- **TASK TO CARRY OUT**: Check every line of the entries below for "each", and copy the lines that have it.

- **EXERCISE INPUTS**:
════════════════════

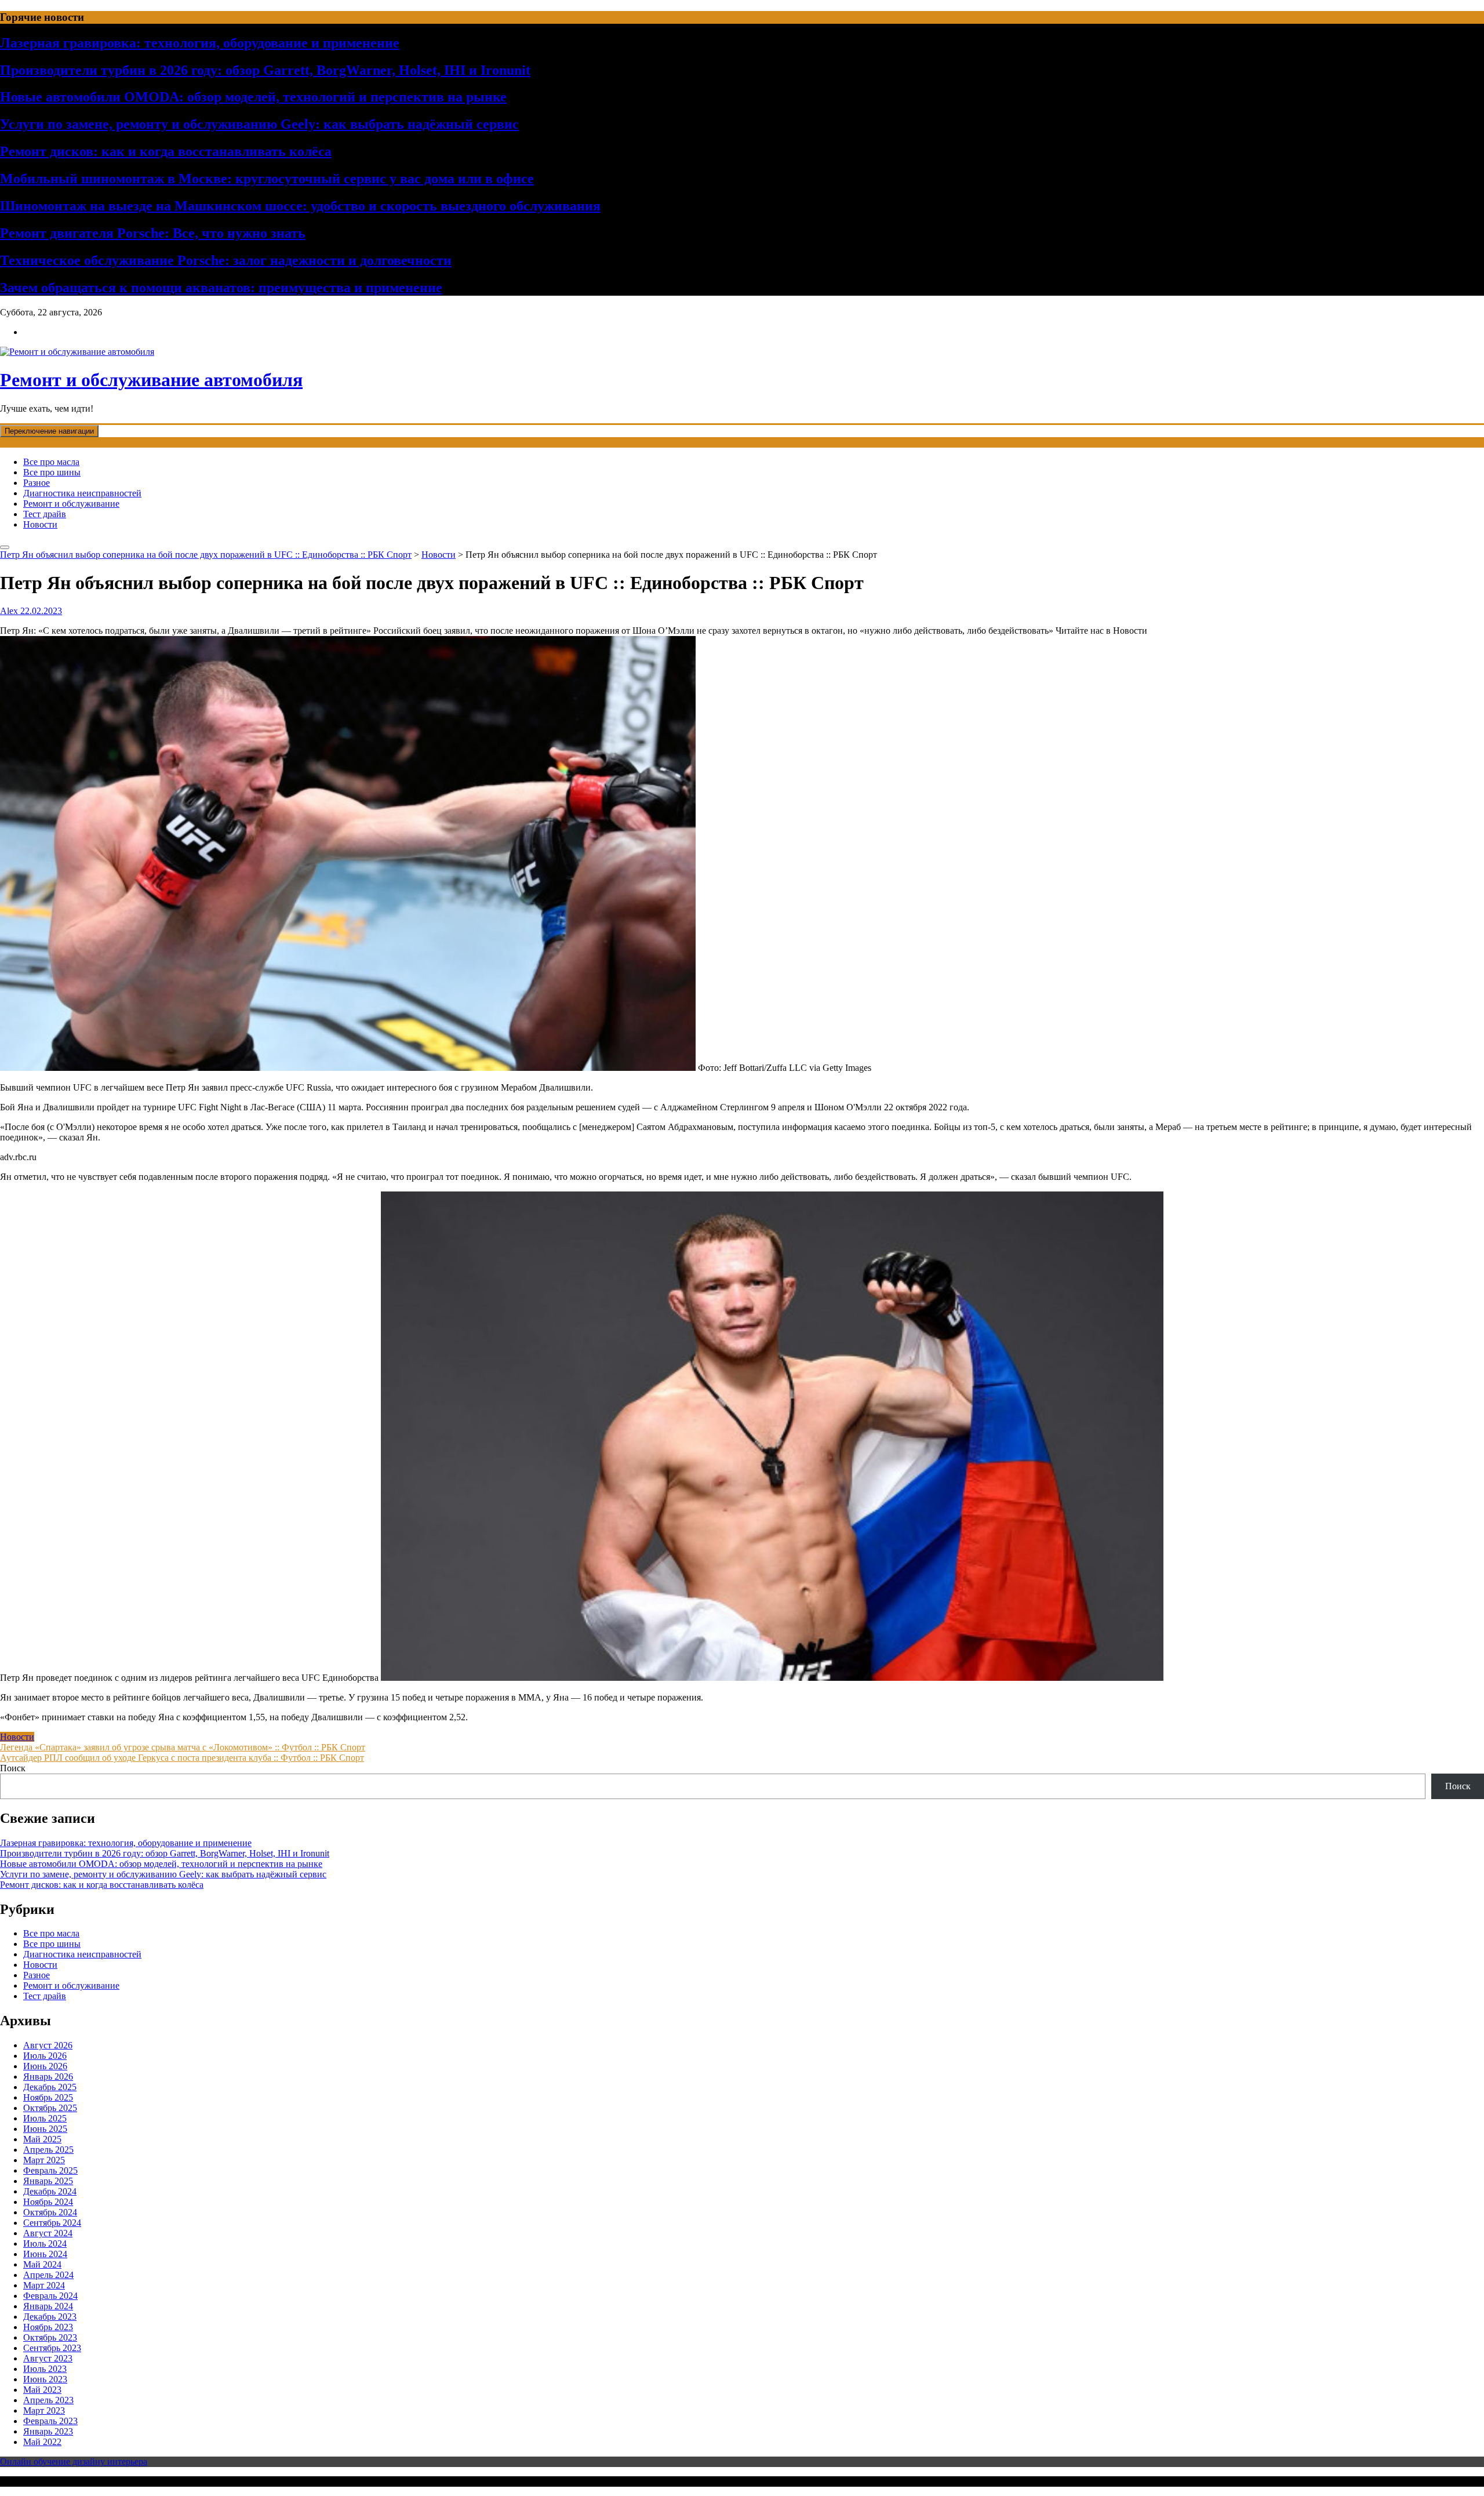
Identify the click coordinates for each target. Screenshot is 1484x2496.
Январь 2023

════════════════════

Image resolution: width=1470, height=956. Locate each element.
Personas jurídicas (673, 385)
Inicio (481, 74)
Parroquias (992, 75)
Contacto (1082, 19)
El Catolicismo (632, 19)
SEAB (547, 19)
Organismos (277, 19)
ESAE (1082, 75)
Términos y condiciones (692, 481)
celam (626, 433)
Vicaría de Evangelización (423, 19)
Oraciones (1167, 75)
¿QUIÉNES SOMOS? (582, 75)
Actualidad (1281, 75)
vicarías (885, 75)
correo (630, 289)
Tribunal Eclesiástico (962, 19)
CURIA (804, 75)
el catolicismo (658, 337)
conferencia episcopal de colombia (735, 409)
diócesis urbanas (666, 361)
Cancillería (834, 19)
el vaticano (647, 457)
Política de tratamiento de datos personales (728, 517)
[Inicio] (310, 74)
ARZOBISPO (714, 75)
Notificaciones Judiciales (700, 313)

════════════════════

- **RESPONSE TO THE EXERCISE**:
Identify the click coordinates for each target. Screenshot is 1484x2496.
Image resolution: width=1470, height=956. Locate each element.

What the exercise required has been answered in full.